Stored records
============
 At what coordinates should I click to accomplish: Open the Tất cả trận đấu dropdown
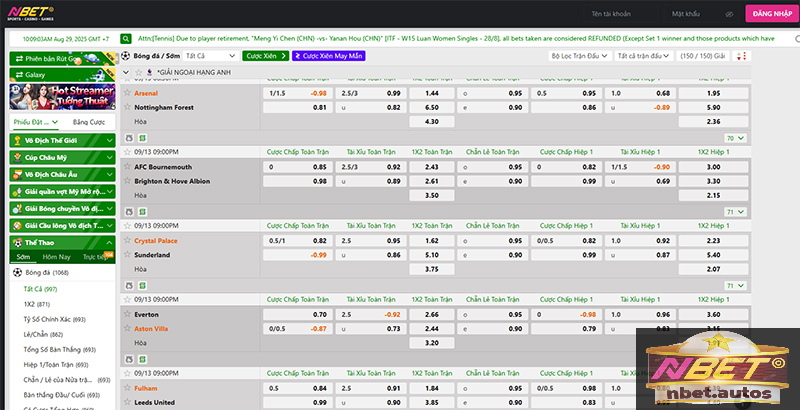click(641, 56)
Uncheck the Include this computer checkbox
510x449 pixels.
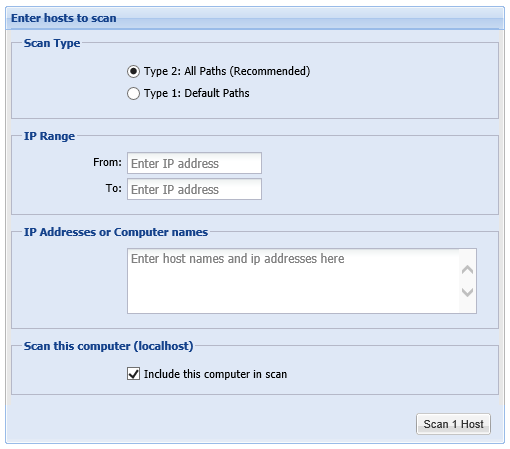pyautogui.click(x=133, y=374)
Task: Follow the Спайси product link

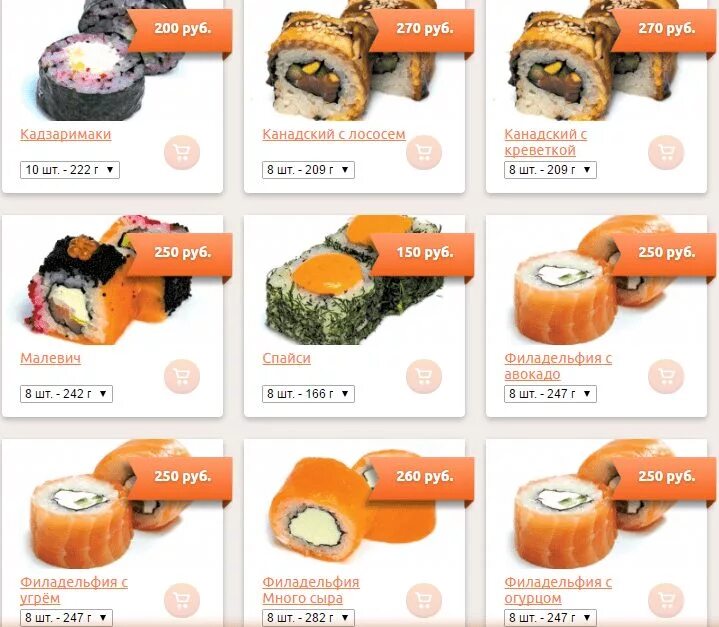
============
[Exercise description] Reproduce every record word for word. The copy must contain no pictures.

[Output of the exercise]
 At what coordinates should I click to accomplish: Open the Tất cả trận đấu dropdown
click(641, 56)
Uncheck the Include this computer checkbox
510x449 pixels.
pyautogui.click(x=133, y=374)
Task: Follow the Спайси product link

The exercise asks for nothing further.